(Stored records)
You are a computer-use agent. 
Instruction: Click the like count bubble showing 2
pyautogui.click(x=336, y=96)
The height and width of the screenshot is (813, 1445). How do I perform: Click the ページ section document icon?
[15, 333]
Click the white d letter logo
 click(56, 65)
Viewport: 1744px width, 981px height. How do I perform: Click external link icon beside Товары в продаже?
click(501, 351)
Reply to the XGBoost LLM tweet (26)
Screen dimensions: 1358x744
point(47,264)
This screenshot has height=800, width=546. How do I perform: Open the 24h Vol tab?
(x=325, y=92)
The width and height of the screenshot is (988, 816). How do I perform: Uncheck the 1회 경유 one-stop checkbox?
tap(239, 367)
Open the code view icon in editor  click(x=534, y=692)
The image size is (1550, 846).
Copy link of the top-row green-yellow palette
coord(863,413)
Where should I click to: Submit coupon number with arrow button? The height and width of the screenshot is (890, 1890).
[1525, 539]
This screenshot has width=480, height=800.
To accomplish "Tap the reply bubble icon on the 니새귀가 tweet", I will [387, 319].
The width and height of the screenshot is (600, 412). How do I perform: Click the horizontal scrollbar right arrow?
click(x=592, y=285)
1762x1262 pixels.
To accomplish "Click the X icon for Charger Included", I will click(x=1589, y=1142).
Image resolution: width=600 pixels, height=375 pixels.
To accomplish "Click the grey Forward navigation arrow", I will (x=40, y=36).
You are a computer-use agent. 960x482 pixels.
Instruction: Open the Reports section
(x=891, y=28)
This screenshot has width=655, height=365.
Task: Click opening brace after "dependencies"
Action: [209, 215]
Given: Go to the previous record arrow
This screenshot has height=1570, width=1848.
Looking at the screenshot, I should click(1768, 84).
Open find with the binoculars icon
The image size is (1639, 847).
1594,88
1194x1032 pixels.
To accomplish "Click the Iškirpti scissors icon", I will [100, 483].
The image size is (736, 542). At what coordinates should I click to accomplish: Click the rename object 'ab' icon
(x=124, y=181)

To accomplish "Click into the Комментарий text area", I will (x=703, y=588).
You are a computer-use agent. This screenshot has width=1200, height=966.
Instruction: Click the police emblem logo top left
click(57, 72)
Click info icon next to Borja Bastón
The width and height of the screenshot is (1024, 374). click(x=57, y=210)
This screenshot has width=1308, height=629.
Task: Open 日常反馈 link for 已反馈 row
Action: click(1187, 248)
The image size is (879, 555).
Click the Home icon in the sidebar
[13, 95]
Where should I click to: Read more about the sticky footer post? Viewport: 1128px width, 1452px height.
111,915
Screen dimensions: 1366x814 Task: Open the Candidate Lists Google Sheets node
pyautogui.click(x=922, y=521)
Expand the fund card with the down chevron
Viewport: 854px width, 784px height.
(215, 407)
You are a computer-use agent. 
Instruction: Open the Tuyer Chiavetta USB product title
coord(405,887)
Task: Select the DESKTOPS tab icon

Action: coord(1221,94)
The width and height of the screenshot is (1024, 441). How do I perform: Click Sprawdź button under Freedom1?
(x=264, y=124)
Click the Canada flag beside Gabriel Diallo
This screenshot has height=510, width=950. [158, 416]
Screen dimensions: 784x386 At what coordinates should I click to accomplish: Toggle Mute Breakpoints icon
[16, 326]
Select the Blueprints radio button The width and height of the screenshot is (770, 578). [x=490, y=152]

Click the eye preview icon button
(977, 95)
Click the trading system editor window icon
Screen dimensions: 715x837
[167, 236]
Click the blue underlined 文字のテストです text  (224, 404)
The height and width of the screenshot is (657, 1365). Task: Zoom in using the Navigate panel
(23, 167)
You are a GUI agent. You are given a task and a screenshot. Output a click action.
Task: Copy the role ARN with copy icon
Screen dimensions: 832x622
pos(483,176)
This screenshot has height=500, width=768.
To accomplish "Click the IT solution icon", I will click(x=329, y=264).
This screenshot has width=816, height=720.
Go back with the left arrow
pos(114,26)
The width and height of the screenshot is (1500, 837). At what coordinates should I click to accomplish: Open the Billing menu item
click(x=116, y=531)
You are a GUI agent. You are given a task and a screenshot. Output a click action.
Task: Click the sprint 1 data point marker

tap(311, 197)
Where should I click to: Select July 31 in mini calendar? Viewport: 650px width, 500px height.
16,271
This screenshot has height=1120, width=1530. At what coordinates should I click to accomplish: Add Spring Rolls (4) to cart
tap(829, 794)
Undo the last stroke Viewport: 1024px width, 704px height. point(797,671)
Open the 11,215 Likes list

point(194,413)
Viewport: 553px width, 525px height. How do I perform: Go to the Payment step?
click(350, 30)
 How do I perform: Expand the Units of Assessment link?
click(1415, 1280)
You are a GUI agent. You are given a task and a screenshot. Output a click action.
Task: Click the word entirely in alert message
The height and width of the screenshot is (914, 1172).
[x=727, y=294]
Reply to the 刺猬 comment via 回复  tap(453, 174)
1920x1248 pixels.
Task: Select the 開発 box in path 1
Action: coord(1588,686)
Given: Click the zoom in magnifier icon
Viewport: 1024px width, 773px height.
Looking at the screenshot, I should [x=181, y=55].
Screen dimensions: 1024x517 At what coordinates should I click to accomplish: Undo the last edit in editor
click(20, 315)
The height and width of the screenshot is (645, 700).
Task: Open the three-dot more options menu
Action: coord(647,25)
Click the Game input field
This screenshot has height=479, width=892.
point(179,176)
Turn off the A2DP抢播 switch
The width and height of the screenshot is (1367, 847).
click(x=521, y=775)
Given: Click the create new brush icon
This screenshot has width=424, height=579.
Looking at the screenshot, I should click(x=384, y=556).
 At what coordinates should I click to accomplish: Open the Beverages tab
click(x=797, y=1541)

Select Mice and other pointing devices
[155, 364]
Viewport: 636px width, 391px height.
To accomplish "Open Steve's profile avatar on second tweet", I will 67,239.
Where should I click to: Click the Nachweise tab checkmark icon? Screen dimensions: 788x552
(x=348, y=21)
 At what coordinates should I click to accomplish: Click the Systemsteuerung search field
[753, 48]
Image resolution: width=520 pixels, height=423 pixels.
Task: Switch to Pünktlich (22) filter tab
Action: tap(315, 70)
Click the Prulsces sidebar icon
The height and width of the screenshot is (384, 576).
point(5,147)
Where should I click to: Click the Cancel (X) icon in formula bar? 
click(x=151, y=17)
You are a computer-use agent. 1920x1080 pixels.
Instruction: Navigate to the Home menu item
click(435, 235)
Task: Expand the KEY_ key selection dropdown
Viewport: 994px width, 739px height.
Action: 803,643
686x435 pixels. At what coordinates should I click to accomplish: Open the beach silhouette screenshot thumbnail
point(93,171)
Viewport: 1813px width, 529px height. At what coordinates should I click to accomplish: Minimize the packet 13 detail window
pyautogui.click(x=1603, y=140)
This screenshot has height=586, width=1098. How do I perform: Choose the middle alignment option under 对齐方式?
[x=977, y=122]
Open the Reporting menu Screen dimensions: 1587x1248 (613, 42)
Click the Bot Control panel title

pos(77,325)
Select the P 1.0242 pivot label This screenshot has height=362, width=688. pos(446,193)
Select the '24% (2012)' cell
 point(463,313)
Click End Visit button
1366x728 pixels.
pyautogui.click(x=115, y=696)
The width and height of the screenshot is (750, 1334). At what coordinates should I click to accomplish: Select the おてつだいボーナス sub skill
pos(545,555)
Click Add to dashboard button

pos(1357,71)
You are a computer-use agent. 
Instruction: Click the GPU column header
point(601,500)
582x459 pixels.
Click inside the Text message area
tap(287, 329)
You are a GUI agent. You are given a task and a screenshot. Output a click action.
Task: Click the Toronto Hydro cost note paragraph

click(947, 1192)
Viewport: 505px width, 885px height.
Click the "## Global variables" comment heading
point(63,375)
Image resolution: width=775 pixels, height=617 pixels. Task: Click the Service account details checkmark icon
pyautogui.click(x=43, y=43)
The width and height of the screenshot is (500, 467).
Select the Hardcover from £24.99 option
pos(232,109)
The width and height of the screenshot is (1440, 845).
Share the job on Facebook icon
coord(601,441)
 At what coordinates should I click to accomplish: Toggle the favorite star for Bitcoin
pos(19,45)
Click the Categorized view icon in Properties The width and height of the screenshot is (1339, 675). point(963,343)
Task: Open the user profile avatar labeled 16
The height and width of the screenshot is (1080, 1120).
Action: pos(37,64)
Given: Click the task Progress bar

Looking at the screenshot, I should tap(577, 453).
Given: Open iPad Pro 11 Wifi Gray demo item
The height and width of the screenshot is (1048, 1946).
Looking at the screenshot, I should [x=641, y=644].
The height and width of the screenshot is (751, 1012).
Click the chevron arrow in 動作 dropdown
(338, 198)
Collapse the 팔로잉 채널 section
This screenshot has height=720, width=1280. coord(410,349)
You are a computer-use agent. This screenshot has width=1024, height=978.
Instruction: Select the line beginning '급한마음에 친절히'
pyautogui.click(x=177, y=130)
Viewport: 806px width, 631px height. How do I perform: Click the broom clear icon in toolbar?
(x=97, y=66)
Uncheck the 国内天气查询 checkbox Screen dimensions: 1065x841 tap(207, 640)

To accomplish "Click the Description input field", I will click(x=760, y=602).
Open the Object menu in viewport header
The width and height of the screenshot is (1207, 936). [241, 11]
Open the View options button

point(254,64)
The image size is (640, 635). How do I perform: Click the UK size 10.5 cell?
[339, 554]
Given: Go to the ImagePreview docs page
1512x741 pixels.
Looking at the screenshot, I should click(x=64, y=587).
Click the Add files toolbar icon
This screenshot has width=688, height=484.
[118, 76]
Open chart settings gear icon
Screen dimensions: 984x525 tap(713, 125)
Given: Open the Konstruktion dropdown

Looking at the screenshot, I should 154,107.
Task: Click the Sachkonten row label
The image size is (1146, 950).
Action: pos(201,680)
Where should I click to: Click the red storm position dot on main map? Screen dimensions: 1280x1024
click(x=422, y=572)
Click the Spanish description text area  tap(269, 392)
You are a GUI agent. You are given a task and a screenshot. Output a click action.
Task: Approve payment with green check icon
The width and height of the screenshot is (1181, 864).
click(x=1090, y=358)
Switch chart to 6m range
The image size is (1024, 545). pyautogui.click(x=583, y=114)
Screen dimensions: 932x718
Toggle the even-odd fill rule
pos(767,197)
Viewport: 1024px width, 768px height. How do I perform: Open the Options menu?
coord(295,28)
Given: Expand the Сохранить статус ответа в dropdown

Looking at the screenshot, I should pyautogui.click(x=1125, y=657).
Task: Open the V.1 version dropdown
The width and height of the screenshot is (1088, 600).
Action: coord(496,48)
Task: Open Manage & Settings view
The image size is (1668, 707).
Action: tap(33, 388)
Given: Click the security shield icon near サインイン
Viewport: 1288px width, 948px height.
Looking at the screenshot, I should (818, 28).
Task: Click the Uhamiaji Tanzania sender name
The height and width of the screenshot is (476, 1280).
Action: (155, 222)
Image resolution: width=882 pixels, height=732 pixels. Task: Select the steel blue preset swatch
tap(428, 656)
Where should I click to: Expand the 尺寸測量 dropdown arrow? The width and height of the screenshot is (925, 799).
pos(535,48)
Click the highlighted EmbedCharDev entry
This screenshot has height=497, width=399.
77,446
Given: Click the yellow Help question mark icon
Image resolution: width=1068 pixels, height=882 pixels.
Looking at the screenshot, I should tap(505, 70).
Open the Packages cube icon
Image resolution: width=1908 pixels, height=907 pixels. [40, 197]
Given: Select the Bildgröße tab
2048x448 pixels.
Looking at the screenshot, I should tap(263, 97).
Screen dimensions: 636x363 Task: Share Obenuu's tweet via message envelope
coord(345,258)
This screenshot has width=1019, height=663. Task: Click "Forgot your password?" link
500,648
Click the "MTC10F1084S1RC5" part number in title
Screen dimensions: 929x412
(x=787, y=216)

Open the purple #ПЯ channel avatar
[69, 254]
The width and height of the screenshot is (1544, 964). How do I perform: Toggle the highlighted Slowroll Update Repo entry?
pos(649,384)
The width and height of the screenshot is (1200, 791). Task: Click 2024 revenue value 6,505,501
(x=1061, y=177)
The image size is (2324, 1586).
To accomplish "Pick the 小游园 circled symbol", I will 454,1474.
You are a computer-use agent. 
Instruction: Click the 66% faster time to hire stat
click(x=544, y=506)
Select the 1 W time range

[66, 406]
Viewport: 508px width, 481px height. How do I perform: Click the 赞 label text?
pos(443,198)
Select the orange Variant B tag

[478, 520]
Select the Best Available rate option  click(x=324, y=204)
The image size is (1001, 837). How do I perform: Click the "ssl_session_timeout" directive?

→ Exercise
Your answer should consist of all lines above that include the string "will".

→ Reply to the task
To accomplish "Tap the reply bubble icon on the 니새귀가 tweet", I will [387, 319].
To accomplish "Click the X icon for Charger Included", I will click(x=1589, y=1142).
To accomplish "Click the grey Forward navigation arrow", I will (x=40, y=36).
To accomplish "Click the Iškirpti scissors icon", I will [100, 483].
To accomplish "Click into the Комментарий text area", I will (x=703, y=588).
To accomplish "Click the IT solution icon", I will click(x=329, y=264).
To accomplish "Open Steve's profile avatar on second tweet", I will 67,239.
To accomplish "Click the Description input field", I will click(x=760, y=602).
To accomplish "Pick the 小游园 circled symbol", I will 454,1474.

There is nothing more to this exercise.